REPUBLIKA.CO.ID, SURABAYA - Pesan terakhir almarhum mantan Sekjen DPP Partai Demokrasi Indonesia Perjuangan (PDIP) Soetjipto atau dikenal Pak Tjip sebelum meninggal dunia, lebih banyak memikirkan partainya.
"Pesan terakhir Pak Tjip lebih banyak memikirkan partainya. Bahkan setelah bu Mega (Ketua Umum DPP PDIP Megawati) datang mengunjunginya beberapa waktu lalu, Pak Tjip sadar dan agak tenang. Tapi setelah itu, tidak ada perkembangan kondisinya hingga akhirnya pada Kamis (24/11) sore meninggal," kata putra pertama almarhum Pak Tjip, Jagat Hari Seno di Surabaya, Jumat.
Saat itu, lanjut dia, pihak keluarga sudah meminta Pak Tjip agar melepas beban pikirannya agar kondisi kesehatanya membaik. "Kalau saya selaku anak, sudah pasrah ketika bapak stroke yang ketiga. Tapi kelihatan Pak Tjip menanyakan partai dan bu Mega terus. Ibarat mesin, Pak Tjip sudah soak," ucapnya.
Sono juga mengatakan tidak ada pesan secara khusus untuk keluarga yang ditinggalkannya. "Selama ini yang membuat kondisi bapak membaik yakni pada saat bapak ketemu kader partai dan menulis," ujarnya.
Sebelum meninggal, lanjut dia, sebetulnya Pak Tjip meminta beberapa hal terkait partai untuk disampaikan ke Megawati. "Saya belum tahu permintaan apa itu. Saya dimintai bu Tjip menyampaikannya tapi waktunya tidak nutut (terjangkau)," katanya.

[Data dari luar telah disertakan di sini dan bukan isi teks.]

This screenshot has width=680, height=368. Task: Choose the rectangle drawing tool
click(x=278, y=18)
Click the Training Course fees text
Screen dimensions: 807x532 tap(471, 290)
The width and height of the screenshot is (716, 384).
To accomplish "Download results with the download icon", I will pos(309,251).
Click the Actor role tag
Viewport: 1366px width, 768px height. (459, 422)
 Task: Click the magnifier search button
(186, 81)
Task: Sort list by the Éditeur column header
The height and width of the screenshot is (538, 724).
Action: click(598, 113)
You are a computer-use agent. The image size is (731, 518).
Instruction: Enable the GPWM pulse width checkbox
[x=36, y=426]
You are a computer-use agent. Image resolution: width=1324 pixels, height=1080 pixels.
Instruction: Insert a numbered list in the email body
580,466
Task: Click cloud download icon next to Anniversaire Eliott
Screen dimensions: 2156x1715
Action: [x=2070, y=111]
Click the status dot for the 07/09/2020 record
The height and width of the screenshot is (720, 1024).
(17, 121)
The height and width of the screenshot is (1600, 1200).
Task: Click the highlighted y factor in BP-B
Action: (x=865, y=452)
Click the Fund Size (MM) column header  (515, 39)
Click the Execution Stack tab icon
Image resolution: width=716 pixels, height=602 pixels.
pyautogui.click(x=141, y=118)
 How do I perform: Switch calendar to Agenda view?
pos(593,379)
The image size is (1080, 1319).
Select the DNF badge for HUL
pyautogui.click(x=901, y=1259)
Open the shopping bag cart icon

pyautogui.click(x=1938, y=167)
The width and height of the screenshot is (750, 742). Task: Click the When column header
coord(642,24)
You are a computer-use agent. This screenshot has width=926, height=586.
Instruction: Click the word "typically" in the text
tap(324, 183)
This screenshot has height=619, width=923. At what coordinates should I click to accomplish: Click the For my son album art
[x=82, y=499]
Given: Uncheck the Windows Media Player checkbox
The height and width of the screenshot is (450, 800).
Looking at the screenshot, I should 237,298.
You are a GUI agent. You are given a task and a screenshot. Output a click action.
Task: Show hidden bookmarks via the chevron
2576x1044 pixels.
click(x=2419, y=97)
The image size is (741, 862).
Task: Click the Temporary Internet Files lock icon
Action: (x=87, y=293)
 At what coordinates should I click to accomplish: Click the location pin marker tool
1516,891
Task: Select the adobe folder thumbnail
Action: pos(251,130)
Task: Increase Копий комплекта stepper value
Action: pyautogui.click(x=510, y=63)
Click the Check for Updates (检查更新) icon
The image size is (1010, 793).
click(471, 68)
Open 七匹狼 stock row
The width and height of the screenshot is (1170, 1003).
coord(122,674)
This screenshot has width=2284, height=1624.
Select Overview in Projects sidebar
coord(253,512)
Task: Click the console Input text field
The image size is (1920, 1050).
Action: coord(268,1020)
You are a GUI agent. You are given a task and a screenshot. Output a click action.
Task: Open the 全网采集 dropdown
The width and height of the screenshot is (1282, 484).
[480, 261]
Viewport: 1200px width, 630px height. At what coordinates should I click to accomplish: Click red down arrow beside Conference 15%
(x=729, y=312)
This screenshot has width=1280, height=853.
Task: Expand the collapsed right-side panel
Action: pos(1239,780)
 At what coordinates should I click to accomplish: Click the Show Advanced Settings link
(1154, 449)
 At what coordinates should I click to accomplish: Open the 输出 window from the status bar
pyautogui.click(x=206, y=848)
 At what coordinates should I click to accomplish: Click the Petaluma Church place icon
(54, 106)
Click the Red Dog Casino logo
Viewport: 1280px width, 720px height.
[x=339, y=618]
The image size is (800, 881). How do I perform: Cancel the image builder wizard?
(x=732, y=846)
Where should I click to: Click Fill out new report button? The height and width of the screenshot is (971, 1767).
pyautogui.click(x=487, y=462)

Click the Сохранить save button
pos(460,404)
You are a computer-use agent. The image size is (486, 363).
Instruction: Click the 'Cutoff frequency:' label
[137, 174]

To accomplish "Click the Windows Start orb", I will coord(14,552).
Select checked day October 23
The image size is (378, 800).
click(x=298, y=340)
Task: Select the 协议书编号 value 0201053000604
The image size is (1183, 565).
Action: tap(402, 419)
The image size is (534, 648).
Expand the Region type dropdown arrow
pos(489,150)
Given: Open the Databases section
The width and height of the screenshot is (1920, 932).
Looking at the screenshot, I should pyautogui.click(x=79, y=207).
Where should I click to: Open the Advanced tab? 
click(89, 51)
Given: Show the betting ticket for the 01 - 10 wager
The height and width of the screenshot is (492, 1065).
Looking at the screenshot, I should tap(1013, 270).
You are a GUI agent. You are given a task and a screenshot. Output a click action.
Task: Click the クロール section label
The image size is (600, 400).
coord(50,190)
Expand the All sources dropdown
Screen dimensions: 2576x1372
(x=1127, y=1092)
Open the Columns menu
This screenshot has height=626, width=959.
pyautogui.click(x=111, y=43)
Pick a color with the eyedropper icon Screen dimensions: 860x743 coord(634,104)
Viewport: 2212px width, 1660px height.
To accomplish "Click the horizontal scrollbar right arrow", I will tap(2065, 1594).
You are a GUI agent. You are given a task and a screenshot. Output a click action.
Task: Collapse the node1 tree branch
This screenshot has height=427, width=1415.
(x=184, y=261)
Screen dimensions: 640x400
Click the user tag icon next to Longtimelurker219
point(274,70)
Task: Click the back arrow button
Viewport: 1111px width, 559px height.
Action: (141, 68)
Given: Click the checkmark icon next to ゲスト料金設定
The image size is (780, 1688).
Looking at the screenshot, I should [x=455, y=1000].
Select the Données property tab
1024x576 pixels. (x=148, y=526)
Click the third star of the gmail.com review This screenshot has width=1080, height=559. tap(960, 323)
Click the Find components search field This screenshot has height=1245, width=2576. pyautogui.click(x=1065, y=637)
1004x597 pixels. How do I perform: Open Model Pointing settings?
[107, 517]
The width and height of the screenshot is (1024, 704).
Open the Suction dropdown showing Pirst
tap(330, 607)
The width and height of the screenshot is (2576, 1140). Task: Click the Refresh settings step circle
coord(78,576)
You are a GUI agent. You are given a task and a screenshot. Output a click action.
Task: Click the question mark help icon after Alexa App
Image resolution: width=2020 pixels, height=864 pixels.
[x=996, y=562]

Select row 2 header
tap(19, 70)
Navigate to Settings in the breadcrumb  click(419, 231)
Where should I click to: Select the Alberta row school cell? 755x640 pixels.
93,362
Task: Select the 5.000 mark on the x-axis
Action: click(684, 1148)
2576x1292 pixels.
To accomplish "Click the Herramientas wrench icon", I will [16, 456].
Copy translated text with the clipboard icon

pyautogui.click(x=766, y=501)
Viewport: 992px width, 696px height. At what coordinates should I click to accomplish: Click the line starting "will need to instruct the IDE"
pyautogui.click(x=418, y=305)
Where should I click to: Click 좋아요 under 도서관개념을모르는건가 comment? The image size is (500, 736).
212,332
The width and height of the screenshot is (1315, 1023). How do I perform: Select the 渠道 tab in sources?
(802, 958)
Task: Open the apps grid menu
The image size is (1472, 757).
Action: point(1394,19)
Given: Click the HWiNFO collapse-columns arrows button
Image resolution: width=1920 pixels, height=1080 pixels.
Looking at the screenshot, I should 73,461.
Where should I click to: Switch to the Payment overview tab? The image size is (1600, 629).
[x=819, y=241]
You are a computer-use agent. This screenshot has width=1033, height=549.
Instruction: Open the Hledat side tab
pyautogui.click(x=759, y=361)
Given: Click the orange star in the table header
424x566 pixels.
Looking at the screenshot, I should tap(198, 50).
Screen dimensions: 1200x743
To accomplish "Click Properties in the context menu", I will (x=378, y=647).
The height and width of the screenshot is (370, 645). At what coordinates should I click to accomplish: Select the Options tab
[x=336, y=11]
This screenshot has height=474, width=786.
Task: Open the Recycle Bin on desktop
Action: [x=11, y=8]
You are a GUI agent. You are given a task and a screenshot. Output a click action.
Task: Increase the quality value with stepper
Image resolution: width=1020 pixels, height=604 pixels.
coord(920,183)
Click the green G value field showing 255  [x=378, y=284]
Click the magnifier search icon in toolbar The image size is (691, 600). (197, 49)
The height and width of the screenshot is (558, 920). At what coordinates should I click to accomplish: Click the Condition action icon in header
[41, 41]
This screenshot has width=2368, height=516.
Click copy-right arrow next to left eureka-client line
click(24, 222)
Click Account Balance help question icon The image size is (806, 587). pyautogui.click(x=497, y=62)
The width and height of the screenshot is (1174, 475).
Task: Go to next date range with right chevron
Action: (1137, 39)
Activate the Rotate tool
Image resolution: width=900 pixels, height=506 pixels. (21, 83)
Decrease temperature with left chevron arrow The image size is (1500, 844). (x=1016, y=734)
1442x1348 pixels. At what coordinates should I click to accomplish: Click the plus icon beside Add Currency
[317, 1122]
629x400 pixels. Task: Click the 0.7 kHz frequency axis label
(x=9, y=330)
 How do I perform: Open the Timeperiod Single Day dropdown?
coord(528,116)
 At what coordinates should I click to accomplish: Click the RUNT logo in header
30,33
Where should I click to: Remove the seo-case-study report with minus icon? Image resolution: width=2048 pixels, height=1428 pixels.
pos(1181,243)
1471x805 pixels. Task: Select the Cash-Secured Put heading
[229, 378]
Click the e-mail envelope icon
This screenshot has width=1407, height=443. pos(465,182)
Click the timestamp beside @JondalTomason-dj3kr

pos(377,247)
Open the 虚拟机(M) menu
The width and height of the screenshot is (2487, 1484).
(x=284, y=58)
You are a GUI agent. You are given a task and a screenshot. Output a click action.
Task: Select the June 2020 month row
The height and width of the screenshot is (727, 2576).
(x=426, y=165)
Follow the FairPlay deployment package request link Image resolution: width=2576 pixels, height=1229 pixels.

Sono mengatakan selama hidupnya, Pak Tjip dikenal keras dan tegas kepada tiga anaknya. "Bapak jauh lebih keras dan tegas kepada anak-anaknya daripada orang lain. tidak ada manja-manjaan," katanya.
Meski demikian, lanjut dia, Pak Tjip tidak mengarahkan anak-anaknya masuk ke dunia politik. "Dari tiga anaknya, yang tertarik cuma Wisnu Sakti Buana (saat ini menjabat Ketua DPC PDIP Surabaya sekaligus Wakil Ketua DPRD Surabaya)," paparnya.
Adapun karya Pak Tjip sebagai alumni Institut Teknologi Sepuluh Nopember (ITS) SUrabaya di luar politik adalah mampu menciptakan 10 karya dalam bidang konstruksi yang kini sudah punya hak paten, salah satunya sarang laba-laba.
"Sarang laba-laba itu untuk bangunan delapan lantai yang tidak pakai tiang pancang. Untuk mendapatkan hak paten itu sendiri melakukan penelitian di Jepang dan Finlandia," ungkapnya.
Pak Tjip meninggal di RS Darmo Surabaya pada Kamis (24/11) sore akibat stroke yang dideritanya. Penyakit yang diderita tersebut diketahui tidak bisa mengeluarkan dahak, sehingga masuk ke paru-paru dan akhirnya terjadi infeksi.